→ **WRITTEN EXERCISE**
Render the lines from the line with "Task: Click the Add to keyword list button" through the line with "Action: 894,181", both included, as a JSON list of strings, with one string per line and no blank lines. Leave the pictures out.

→ **PROVIDED ENTRIES**
- - -

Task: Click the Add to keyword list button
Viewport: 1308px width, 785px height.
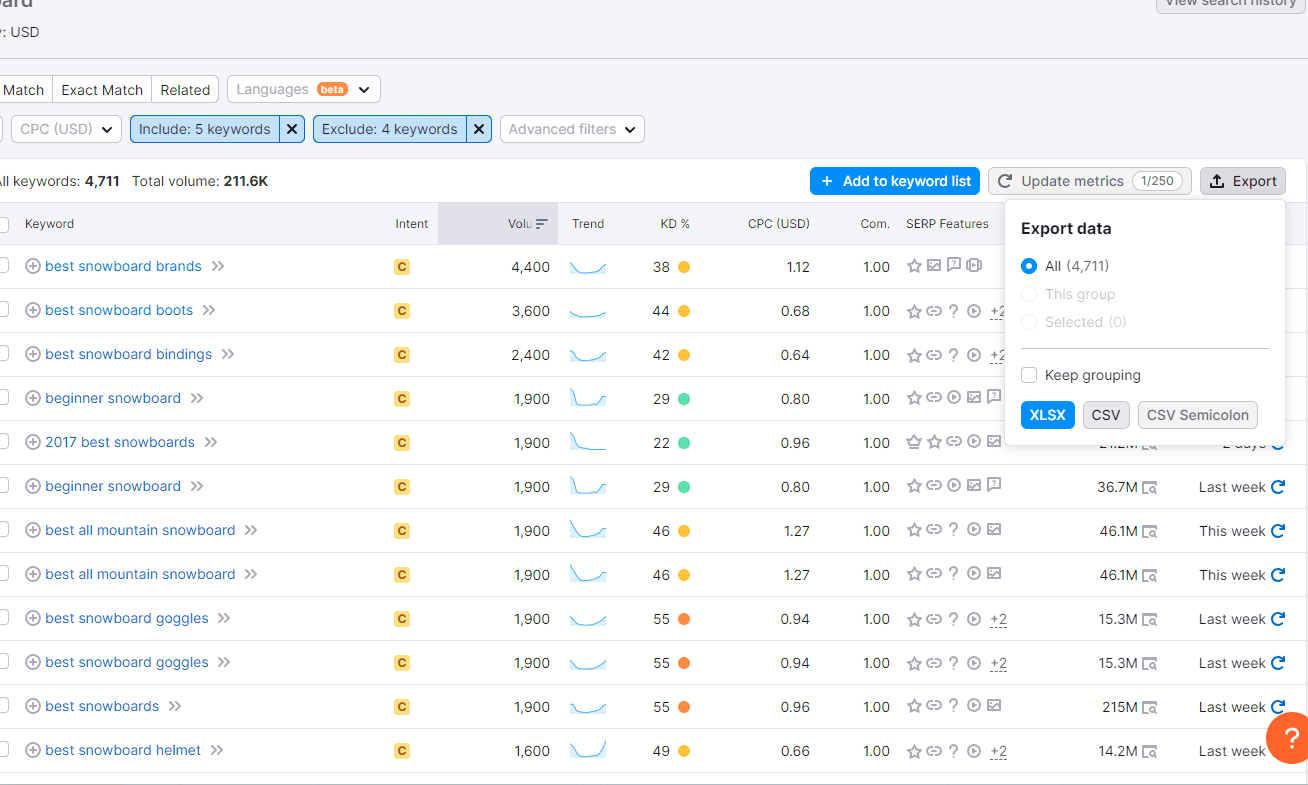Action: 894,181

- - -

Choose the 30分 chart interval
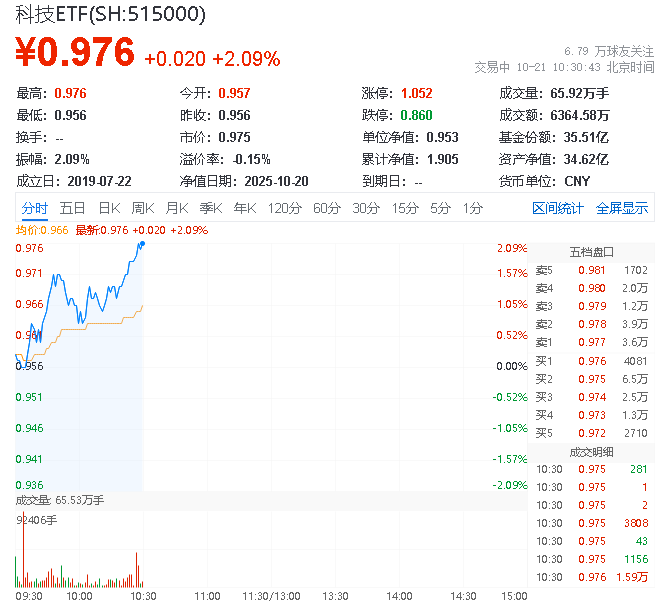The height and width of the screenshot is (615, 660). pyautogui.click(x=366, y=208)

- - -

→ **CORRECT RESPONSE**
[
  "Task: Click the Add to keyword list button",
  "Viewport: 1308px width, 785px height.",
  "Action: 894,181"
]